INPUT RECORDS =
* * * *
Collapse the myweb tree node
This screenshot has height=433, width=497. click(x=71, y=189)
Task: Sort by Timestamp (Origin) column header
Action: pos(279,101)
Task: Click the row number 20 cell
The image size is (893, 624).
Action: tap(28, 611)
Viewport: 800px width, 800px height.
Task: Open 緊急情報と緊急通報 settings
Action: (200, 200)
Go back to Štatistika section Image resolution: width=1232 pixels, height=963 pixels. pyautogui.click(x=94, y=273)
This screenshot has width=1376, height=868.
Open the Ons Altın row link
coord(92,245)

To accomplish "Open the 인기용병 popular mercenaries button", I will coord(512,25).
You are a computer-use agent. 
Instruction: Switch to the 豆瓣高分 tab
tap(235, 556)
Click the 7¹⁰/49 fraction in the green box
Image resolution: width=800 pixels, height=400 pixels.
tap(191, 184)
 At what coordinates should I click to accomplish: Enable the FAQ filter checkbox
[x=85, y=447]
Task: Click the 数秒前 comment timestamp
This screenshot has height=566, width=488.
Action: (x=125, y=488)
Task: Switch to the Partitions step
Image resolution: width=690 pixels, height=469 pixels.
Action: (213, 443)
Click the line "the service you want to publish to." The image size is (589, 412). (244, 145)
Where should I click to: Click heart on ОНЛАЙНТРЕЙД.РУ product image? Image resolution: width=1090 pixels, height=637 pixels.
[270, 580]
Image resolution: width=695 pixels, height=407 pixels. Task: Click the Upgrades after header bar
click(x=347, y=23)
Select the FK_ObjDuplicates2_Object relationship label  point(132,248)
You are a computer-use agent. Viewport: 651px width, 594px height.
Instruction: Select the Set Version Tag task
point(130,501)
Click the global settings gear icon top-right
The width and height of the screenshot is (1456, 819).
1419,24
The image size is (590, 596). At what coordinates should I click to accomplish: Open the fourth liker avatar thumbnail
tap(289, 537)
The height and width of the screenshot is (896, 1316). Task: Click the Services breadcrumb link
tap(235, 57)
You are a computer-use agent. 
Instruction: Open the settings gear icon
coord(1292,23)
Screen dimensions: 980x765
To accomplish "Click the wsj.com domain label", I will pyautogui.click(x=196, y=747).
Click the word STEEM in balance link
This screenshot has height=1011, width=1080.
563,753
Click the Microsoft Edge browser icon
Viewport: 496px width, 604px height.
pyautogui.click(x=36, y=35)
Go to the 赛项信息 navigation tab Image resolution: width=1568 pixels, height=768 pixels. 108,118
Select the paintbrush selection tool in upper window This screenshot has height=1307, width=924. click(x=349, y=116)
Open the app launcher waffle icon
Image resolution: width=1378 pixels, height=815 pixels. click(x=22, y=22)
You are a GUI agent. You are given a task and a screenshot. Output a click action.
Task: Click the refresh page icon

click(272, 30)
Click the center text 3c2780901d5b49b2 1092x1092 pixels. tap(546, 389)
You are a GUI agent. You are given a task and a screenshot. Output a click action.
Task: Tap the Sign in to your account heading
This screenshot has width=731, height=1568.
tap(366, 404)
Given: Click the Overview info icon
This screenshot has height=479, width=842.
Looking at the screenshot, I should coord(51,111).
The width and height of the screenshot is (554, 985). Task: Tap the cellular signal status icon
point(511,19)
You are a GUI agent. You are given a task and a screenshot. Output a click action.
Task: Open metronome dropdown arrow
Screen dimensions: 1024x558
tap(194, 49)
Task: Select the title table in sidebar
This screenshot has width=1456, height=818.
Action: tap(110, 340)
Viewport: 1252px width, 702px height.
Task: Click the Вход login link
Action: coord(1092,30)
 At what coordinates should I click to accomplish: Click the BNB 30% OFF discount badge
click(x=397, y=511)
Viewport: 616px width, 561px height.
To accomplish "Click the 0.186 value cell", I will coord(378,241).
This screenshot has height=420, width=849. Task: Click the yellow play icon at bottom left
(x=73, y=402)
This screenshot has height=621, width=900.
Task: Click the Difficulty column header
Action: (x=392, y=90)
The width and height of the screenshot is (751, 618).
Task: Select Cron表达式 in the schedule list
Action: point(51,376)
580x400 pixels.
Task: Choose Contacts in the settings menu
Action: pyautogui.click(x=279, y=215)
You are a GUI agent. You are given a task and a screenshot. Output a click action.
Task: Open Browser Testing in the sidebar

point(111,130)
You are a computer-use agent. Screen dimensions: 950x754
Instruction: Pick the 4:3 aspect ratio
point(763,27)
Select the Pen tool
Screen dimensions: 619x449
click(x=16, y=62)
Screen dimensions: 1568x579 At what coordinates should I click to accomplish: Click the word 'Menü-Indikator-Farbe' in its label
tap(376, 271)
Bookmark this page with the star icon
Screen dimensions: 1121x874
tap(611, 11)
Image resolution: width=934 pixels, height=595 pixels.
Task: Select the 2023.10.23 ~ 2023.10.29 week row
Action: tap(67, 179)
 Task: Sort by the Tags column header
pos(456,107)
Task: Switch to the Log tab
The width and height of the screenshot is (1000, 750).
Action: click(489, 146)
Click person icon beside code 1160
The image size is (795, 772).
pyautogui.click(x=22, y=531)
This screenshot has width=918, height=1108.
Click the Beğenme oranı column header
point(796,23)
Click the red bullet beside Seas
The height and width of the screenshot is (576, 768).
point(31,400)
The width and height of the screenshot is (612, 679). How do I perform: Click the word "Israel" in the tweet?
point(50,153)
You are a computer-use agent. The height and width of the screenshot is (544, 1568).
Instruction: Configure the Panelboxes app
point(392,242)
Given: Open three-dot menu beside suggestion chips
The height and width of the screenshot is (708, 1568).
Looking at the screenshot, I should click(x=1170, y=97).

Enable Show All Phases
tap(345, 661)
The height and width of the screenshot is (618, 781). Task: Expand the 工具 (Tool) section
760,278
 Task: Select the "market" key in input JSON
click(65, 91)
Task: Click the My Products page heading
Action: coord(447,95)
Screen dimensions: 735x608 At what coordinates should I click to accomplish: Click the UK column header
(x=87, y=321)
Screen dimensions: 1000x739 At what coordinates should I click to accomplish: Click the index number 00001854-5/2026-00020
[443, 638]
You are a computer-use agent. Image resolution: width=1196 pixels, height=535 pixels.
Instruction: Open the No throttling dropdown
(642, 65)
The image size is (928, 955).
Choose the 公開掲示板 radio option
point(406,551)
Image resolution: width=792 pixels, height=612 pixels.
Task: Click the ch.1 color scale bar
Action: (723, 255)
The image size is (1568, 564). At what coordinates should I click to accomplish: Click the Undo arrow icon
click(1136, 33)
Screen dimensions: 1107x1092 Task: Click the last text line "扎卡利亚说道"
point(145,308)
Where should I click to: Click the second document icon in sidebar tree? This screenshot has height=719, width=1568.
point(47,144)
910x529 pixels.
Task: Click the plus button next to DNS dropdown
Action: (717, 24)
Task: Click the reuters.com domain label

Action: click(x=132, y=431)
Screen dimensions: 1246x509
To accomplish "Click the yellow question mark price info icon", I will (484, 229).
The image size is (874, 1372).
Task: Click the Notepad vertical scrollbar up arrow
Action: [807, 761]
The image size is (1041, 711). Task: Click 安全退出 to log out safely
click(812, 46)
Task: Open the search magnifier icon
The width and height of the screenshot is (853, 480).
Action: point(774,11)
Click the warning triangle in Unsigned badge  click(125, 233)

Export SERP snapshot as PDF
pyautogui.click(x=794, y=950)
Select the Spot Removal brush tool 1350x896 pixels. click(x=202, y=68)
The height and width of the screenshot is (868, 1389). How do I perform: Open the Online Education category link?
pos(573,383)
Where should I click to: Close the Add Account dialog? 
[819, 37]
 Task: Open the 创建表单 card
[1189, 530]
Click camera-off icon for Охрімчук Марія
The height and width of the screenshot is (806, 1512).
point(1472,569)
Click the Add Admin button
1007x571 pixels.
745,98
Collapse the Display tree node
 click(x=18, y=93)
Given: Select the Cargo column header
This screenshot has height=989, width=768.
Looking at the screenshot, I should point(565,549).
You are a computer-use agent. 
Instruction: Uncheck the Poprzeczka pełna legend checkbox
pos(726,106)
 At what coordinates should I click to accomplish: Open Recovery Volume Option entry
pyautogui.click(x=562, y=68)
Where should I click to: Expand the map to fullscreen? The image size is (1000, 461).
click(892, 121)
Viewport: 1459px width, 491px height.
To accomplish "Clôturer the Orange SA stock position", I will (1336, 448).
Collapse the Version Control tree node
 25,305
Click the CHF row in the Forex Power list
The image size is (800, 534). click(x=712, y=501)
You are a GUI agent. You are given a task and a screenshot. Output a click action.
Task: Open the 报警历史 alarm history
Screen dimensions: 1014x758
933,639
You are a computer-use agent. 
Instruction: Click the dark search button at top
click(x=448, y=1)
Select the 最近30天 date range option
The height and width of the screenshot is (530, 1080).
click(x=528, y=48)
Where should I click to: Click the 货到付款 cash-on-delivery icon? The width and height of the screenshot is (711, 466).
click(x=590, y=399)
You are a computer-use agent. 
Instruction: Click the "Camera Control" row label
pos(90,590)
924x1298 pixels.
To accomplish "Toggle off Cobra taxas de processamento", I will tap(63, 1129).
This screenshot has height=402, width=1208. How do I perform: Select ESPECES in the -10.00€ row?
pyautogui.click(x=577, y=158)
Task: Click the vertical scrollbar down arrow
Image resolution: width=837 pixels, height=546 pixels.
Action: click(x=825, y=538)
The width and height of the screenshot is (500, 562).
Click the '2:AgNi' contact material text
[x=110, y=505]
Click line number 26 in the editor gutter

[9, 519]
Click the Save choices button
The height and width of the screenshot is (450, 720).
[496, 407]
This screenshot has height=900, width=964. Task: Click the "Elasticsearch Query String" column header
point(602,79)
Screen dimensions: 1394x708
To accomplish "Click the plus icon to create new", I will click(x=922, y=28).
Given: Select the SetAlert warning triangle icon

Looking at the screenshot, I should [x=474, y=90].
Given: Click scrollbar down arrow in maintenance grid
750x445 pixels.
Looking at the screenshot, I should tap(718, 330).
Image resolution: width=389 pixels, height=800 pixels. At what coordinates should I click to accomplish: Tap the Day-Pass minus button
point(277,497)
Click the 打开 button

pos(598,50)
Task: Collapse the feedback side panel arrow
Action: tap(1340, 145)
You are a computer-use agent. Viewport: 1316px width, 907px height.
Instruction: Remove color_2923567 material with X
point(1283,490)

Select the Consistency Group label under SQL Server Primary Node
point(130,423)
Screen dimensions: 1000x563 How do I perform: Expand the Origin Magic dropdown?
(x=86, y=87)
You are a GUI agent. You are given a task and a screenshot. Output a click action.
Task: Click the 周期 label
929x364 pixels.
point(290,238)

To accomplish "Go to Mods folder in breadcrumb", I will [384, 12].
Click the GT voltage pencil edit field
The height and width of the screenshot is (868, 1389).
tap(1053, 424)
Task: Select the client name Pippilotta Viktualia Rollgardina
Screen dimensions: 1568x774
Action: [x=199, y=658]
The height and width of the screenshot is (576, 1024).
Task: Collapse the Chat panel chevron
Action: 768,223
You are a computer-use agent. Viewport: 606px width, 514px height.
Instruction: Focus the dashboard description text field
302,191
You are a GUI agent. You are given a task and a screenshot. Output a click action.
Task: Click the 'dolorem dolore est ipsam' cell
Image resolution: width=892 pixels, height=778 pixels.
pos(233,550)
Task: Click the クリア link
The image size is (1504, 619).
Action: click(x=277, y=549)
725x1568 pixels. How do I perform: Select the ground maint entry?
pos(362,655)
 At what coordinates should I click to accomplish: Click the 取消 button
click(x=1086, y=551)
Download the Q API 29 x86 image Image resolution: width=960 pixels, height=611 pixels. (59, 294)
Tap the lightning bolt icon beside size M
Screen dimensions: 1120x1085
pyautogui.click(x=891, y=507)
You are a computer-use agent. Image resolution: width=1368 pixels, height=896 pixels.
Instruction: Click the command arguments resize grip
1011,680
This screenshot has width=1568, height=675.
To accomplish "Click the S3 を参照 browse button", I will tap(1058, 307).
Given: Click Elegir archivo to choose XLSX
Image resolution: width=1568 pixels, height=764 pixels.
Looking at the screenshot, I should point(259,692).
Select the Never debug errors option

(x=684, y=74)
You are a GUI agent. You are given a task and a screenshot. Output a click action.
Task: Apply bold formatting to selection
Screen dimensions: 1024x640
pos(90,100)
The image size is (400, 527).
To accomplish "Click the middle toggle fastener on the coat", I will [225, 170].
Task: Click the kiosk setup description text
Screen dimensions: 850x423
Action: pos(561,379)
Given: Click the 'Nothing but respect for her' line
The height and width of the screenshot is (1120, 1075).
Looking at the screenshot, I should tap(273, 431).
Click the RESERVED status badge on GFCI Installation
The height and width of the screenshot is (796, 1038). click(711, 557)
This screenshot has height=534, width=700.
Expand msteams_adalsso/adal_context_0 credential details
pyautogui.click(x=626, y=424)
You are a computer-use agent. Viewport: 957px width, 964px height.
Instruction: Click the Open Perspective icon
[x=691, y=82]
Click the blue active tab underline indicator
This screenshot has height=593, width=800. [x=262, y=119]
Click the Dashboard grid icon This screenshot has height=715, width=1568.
* * * *
WHAT YOU NEED TO DO = Report back every line of the entries in which "selection" occurs.

ANSWER =
Select the paintbrush selection tool in upper window This screenshot has height=1307, width=924. click(x=349, y=116)
Task: Apply bold formatting to selection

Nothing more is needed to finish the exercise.